▶ GETOONDE TEKST
::::

Brief regering : Kabinetsreactie op "Advies Internationaal Tribunaal ISIS" van de extern volkenrechtelijk adviseur
27 925 Bestrijding internationaal terrorisme
Nr. 658
                   BRIEF VAN DE MINISTER VAN BUITENLANDSE ZAKEN
            
Aan de Voorzitter van de Tweede Kamer der Staten-Generaal
Den Haag, 13 september 2019
Hierbij bied ik u, mede namens de Minister van Justitie en Veiligheid, de kabinetsreactie
                  aan op «Advies Internationaal Tribunaal ISIS» van de extern volkenrechtelijk adviseur,
                  Prof. dr P.A. Nollkaemper.
               
De Minister van Buitenlandse Zaken,
                  S.A. Blok
Kabinetsreactie op «Advies Internationaal Tribunaal ISIS» van de extern volkenrechtelijk
                  adviseur, Prof. dr. P.A. Nollkaemper
               
Inleiding
Het kabinet hecht groot belang aan de vervolging en de berechting van ISIS-strijders
                  en maakt zich hier in internationaal verband hard voor, in lijn met de motie van het
                  lid Van Helvert c.s. Over de bestrijding van ISIS (Kamerstuk 34 775 V, nr. 20) en de motie van het lid Voordewind c.s. over de erkenning van genocide door ISIS
                  (Kamerstuk 32 623, nr. 193). Zo heeft Minister Blok op 23 mei jl. de VN-lidstaten in New York opgeroepen tot
                  actie over te gaan.

::::

▶ OPDRACHTEN
#1 Wie is de extern volkenrechtelijk adviseur van wie het advies over een internationaal ISIS-tribunaal afkomstig is, volgens de brief over dat tribunaal?
#2 Hervat de brief over het ISIS-tribunaal na de laatste zin en schrijf de inleiding verder.
Voor het werk aan de tekst zijn de gegevens niet nodig.

▶ AANGELEVERDE GEGEVENS
::::

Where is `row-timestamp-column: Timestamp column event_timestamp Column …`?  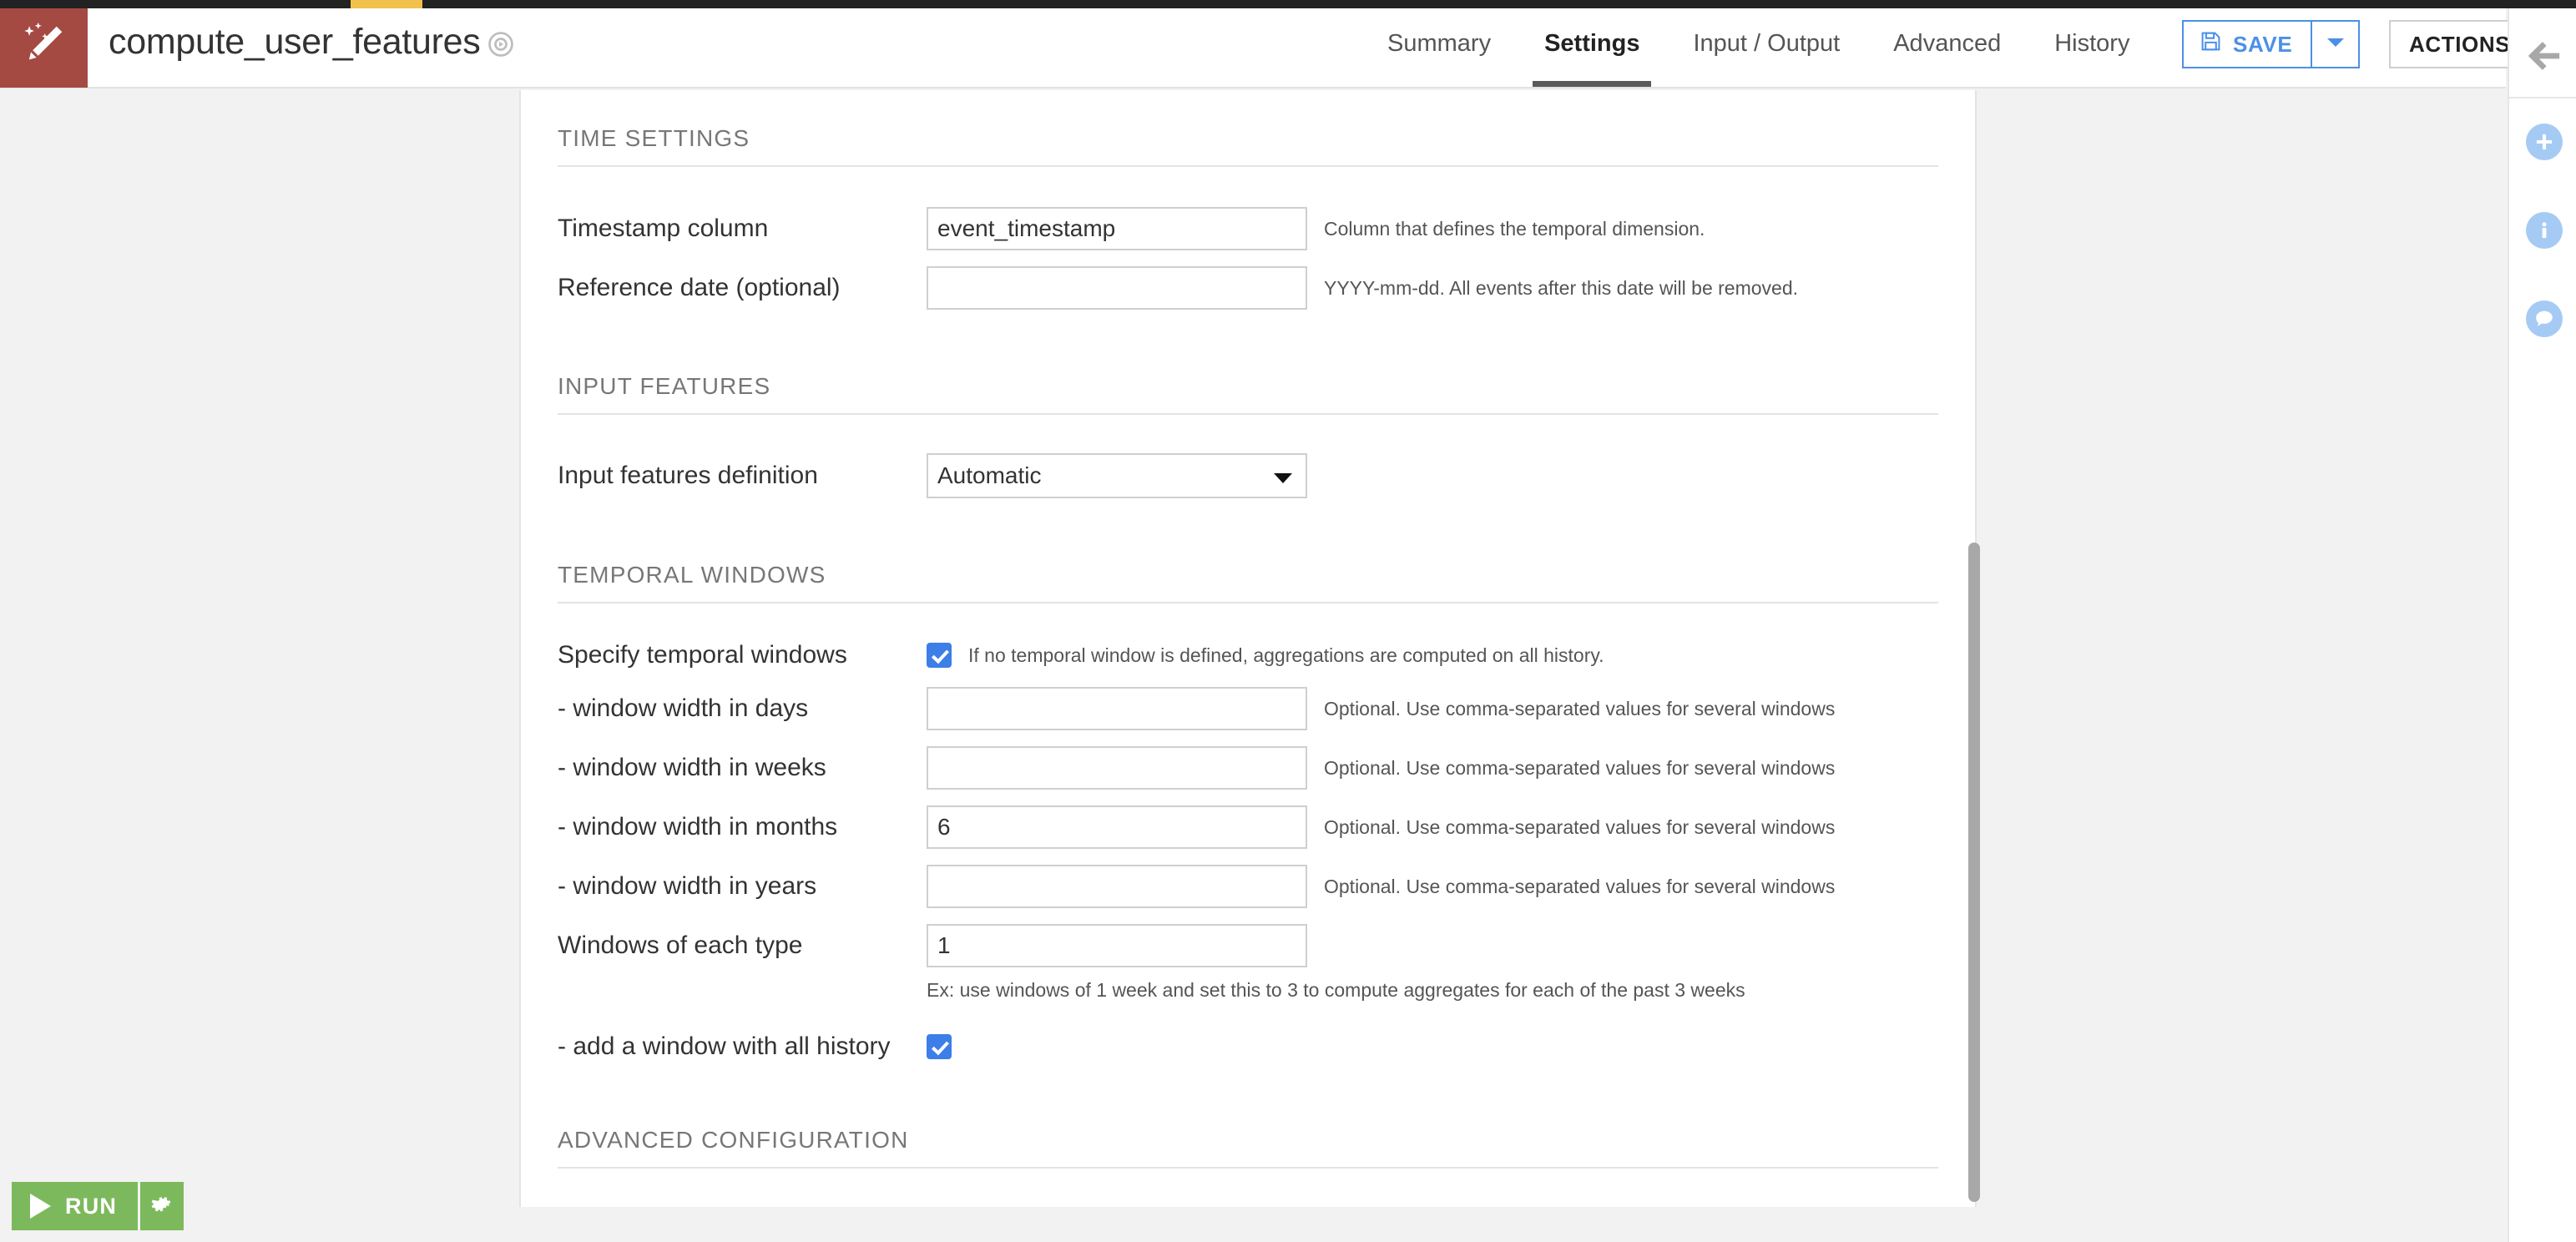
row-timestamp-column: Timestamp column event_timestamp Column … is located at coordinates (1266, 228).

::::

▶ ANTWOORDEN PER OPDRACHT
#1 Prof. dr. P.A. Nollkaemper.

#2
Hoewel de internationale gemeenschap eensluidend is over de noodzaak van berechting,
                  bestaat er nog geen consensus over de manier waarop tot berechting moet worden gekomen
                  en zijn er diverse obstakels die moeten worden overwonnen.
               
Het kabinet heeft de voorkeur voor gebruik van de bestaande mechanismen, zoals het
                  Internationaal Strafhof (ICC) voor berechting van ISIS-kopstukken. Irak en Syrië hebben
                  de rechtsmacht van het ICC echter niet aanvaard. In de VNVR is een doorverwijzing
                  van de situatie in Syrië naar het ICC eerder gestuit op veto’s van China en Rusland.
                  Ook is er binnen de Veiligheidsraad geen draagvlak om een internationaal tribunaal
                  speciaal voor de berechting van ISIS op te richten.
               
Het kabinet hecht grote waarde aan dat er goed wordt gekeken naar mogelijkheden van
                  nationale berechting, in Nederland maar bijvoorbeeld ook door landen in de regio.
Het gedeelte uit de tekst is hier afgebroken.